Regia di Marco Tullio Giordana vedi scheda film
Un romanzo di formazione. Storia antica come il mondo però mai analizzata. Tutti gli attori, co-protagonisti e piccoli ruoli, sono portatori di verità. Adriana Asti sublime. Ogni volto femminile racconta il suo differente dramma. Le figure maschili poi sono perfette: il potente/poveraccio, il fidanzato impotente, il prete subdolo. È proprio così...

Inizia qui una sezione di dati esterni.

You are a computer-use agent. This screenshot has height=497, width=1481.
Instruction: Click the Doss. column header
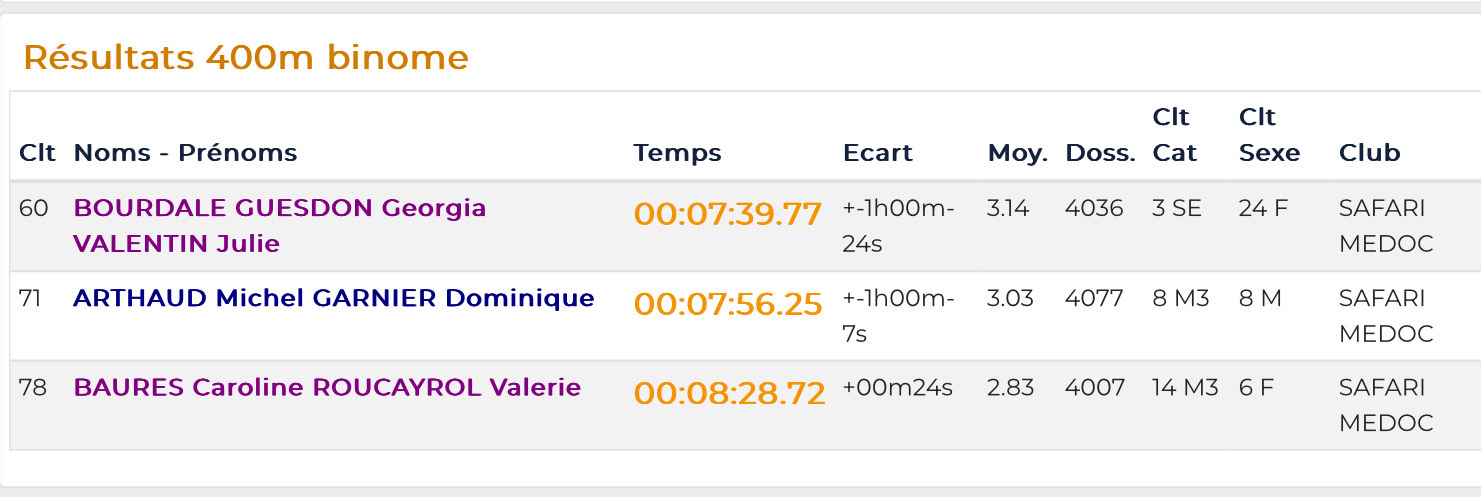1100,153
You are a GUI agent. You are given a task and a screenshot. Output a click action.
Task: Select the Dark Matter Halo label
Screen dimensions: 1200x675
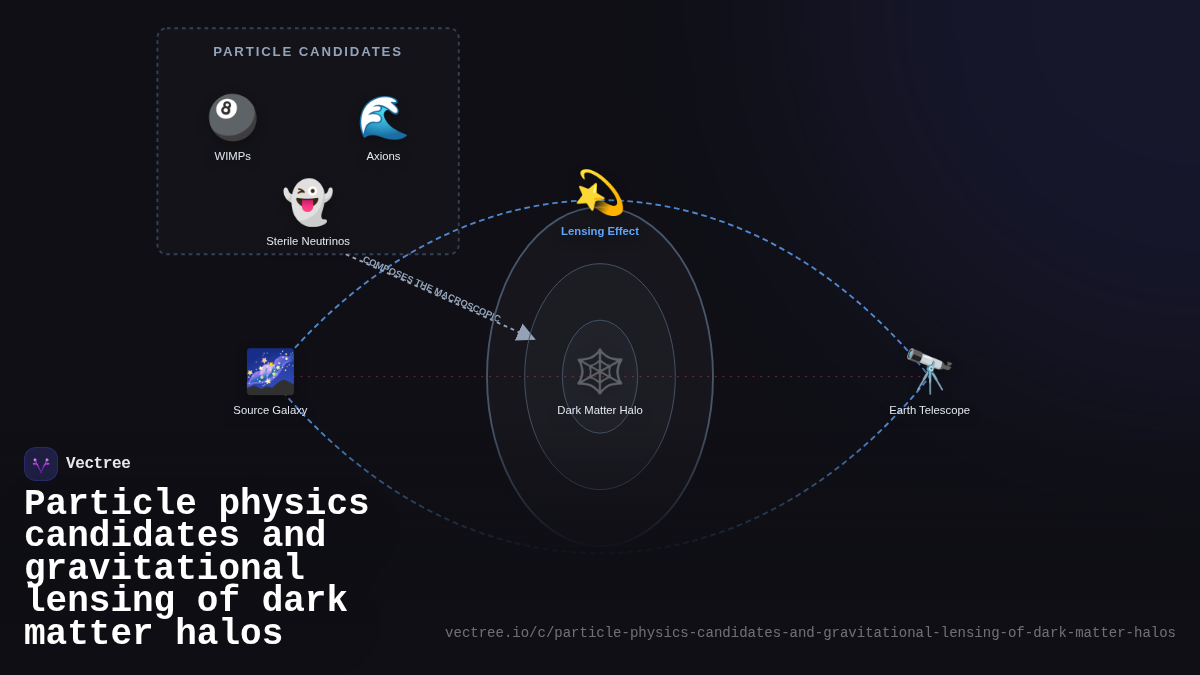pos(600,410)
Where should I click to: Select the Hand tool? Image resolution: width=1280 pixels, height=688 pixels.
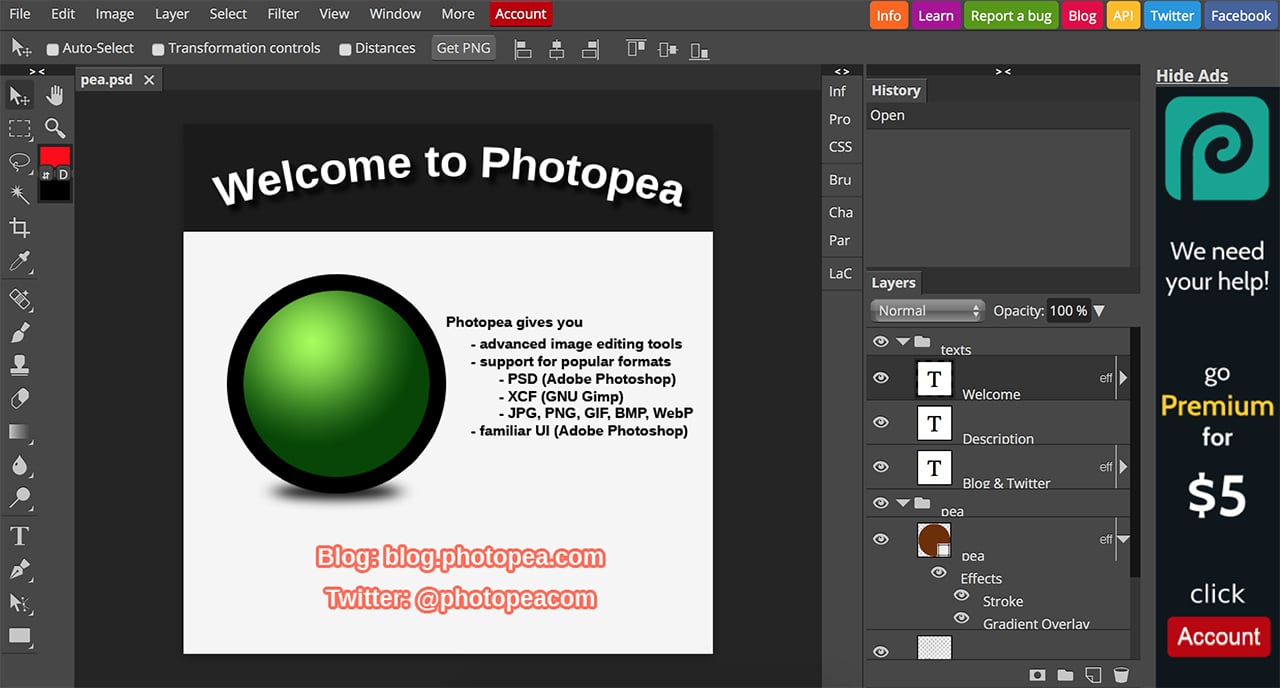coord(55,95)
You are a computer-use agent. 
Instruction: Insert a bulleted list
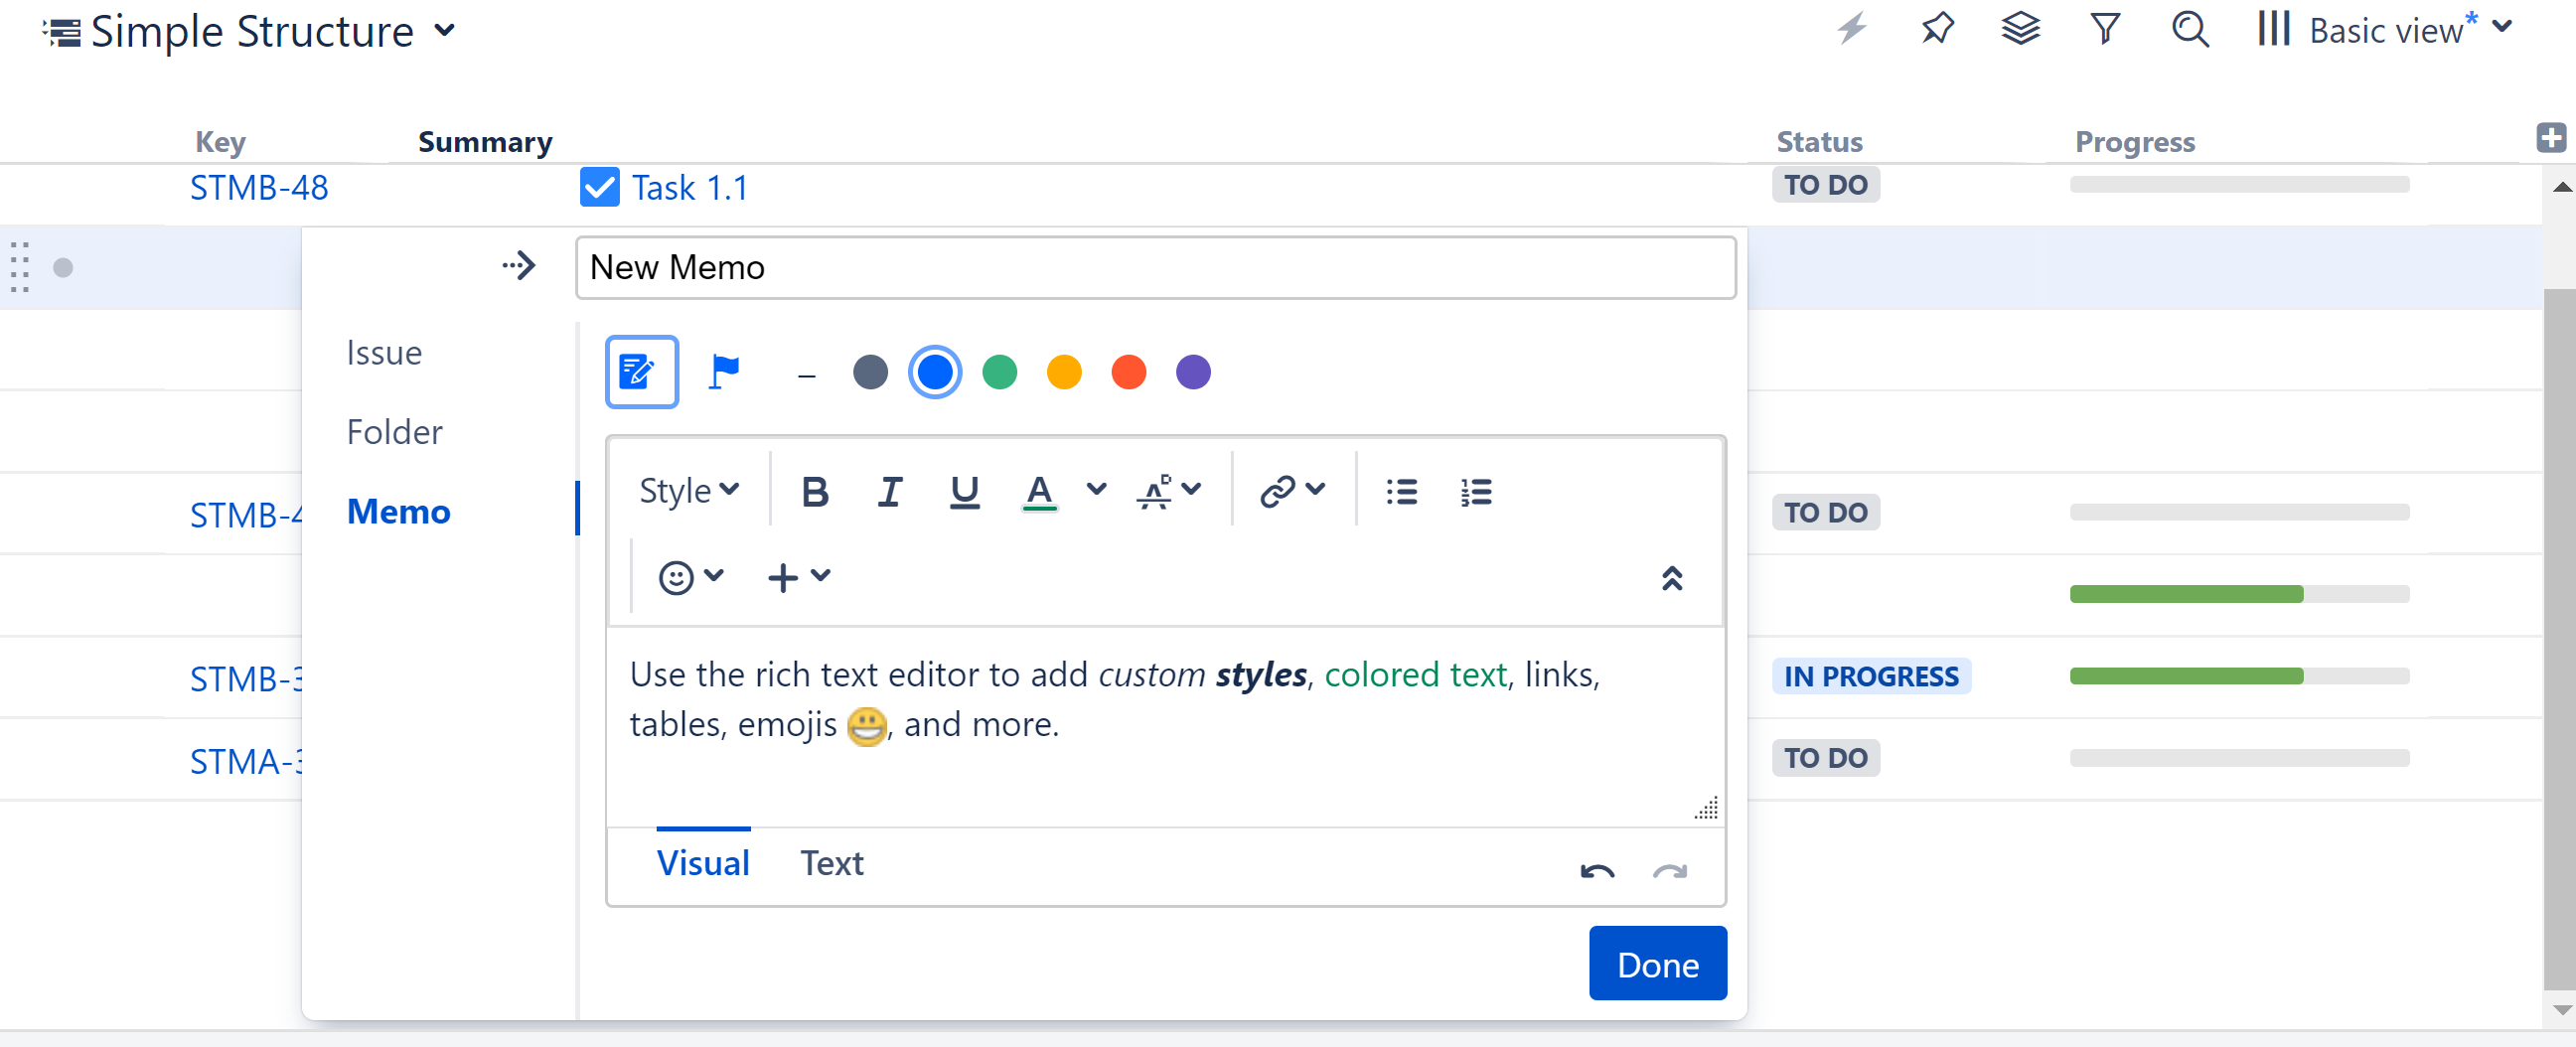[1401, 491]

Il cinema di Marco Tullio Giordana non è mai casuale; l'obiettivo non è solo quello della macchina da presa. Questa volta il suo sguardo è femminile, anche se il conflitto che sostiene la protagonista è universale. Ciascuno di noi può scegliere il proprio confine; esterno e interno. Ciascuno lascia entrare chi vuole. Se quell'intimità viene invece violata - da un genitore, un prete, un compagno, un insegnante, un collega - da qualsiasi persona che detiene in quel momento il potere, ecco che si accende la storia, scritta da (Cristiana Mainardi). Nina è una giovane donna alle prese con un nuovo lavoro. Dopo un periodo di prova il grande capo tenta di sedurla. Come miccia tutti si sarebbero aspettati un azione sessuale degna del cinema americano, eppure tutto resta dentro ai pantaloni. Si può infatti violare i confini di qualcuno anche attraverso uno sguardo. Come dobbiamo comportarci? Il dubbio è antico come il mondo. La storia di Nina non è solo la storia di moltissime donne; troppe. Un tema così complesso prende per forza la strada della semplificazione; un tema così importante non può essere appannato da una visione autoriale egocentrica. L'azione del regista arriva preciso al punto e tiene stabile ogni dettaglio. Gli attori sono il fiore all'occhiello. Facce sconosciute al grande schermo tutte inserite alla perfezione; i volti femminili commuovono (Adriana Asti, Anita Kravos, Vanessa Scalera) e i comportamenti maschili irritano a dovere (Bebo Storti, Valerio Binasco, Stefano Scandaletti). Cristiana Capotondi è la nostra "madrina" mai profondamete "spezzata", - se non dalle lacrime che colmano i bellissimi occhi - il coraggio è bene descritto ma appartiene di più alla scrittura, alla regia e a tutta l'ambietazione umana che sostiene la storia.